SACRED SILENCE TRAINING DAY #23

IT’S FINALLY BOOKED! I fly to Paris on Sept 25th then return from Barcelona on December 20th. I’ve also decided to remain silent for the entire trip, instead of just the two months on the Camino. My first words spoken after three months of silence will be on Christmas morning. I’ll finish the Camino on November 30th (my 50th birthday) and then continue walking to the Atlantic. After that, I’ll make my way to a monastery where I’ll spend a couple of weeks correlating my notes and writing about my experience before I head home.

Breaking in my body has been easier than breaking in my soul. Up until this point in my life, I’ve sufficiently been able to thwart any REAL change by diffusing hope. I think I remain a hope junkie but my spiritual gift of pessimism tends to dominate my soul these days. (Remember my stone that I wrote about before? The Darkness VS The Light? Go back and read it if you have time. It’s actually sorta kinda deep and stuff.)

Now that my walks are 4+ hours these days, I’ve decided to leave my Great Pyrenees at home. Tucker The Wonder Dawg was just too tuckered out, especially the day after walking around the lake. IMG_0144

He was moving like the old man from The Carol Burnett Show. I miss him heaps! (Tucker, not the old man. Tim Conway was a guest on my show and meeting my childhood comedic idol was AH-mazing, but I’m talking about Tucker, not Tim Conway. I miss my dawg.) But I need to practice walking alone. It’s a completely different headspace being all by myself alone. I realize I’m not exactly walking in the Amazon Jungle, but a man still feels more alone and vulnerable without his dawg. Tucker has taught me so much along my journey. For example: It takes a lot longer to get anywhere in life when you keep stopping to piss on things. It’s called PISSimism.

I’ve discovered that without Tucker, and WITH other people around, I’m fast! You know why? EGO! Yup – my ego walks faster than I do. He’s wayyyy up ahead of me shouting, “LET’S GO ALL DAY!” It’s the same reason I have a gym membership. Sure, I could work out at home by myself in my Lulu’s and leg-warmers, but the simple fact is that I need the motivation of a witness. I just seem to work harder at it if someone is nearby. Not that anyone is actually watching. (It ain’t the old dudes that people watch at the gym!) It’s just the POSSIBILITY that someone might glance in my general direction. That’s all my ego needs. Just a morsel of attention. It doesn’t need much nourishment at all in order to thrive. HOW GRADE 8 IS THAT? Geez! Here I am, a grown man who still allows his ego to have far more influence than it should. Like the time I tried out Yoga for a week. After consistently having my ass handed to me by the incense and man-bun people I had spent a lifetime judging, I was determined to hold this one pose even if I had to crack a tooth while clenching. So I did. And it cracked. As did my ego.

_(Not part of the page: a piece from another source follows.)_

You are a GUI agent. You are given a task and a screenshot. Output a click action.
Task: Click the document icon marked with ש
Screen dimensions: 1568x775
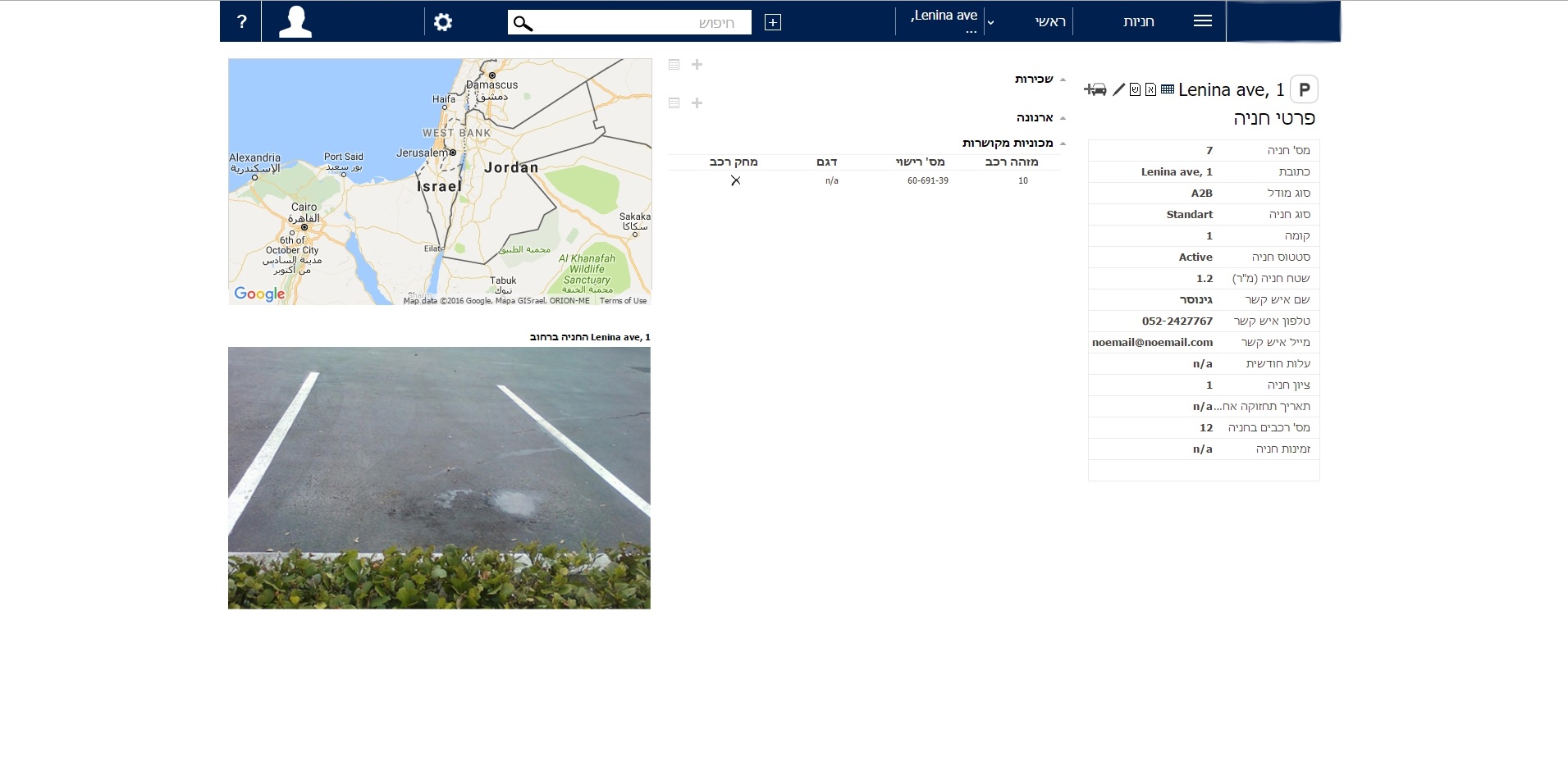point(1135,89)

I’ve recently been discovering things that have been helping to shatter my ego agenda. Yoga was one of them. Taking the Enneagram personality assessment and discovering stuff my ego had been attempting to hide was another. Walking out of Staples after using the bathroom, then chatting with the cashier and a few folks I knew from town, then reaching for my keys before getting in the car and discovering that my belt was undone and wide open… was another. (Never did find that Selfie Stick.)

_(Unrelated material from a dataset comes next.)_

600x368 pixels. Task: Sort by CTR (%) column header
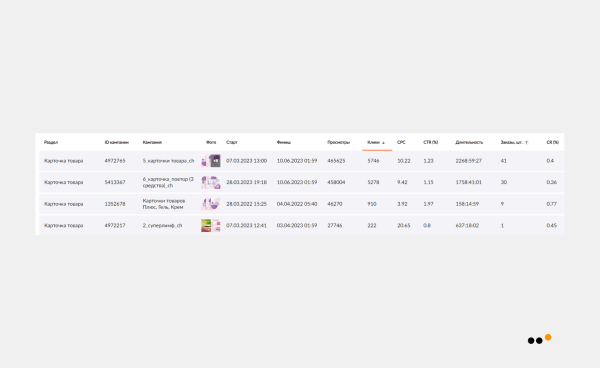(x=430, y=142)
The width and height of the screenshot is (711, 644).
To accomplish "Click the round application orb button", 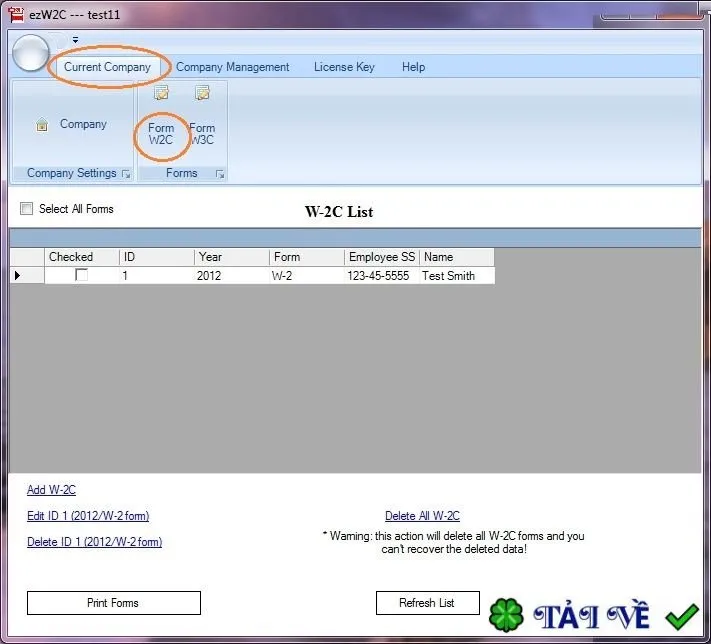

During this week’s day of silence I walked 20+ KM’s from Belfountain, past abandoned barns in the Caledon countryside img_0209

to the railroad tracks in Alton. The creosote stained ties took me through farmland that city folk only see in movies, crossing century old bridges over troubled waters.

The clouds threatened darkness, my old friend. Eventually the tracks and backroads took me home. Like they’ve done for so many wanderers and wonderers before me.img_0224

THIS WEEK’S CONFESSION(s): I learn more from my dawg than I do books. For example: It takes a lot longer to get anywhere in life when you keep stopping to piss on things / The battle with my ego is alive and well, despite the fact that I recently walked out of a store after visiting the Men’s Room – with my belt wide open and undone!

2 thoughts on “SACRED SILENCE TRAINING DAY #23

  1. Ruby Neumann

    Here’s hoping that your vow of silence doesn’t cause you too many problems at customs and border crossings. But I am thinking there will be some good stories coming out of those interactions. I’ll be looking forward to reading about them. Safe travels!!!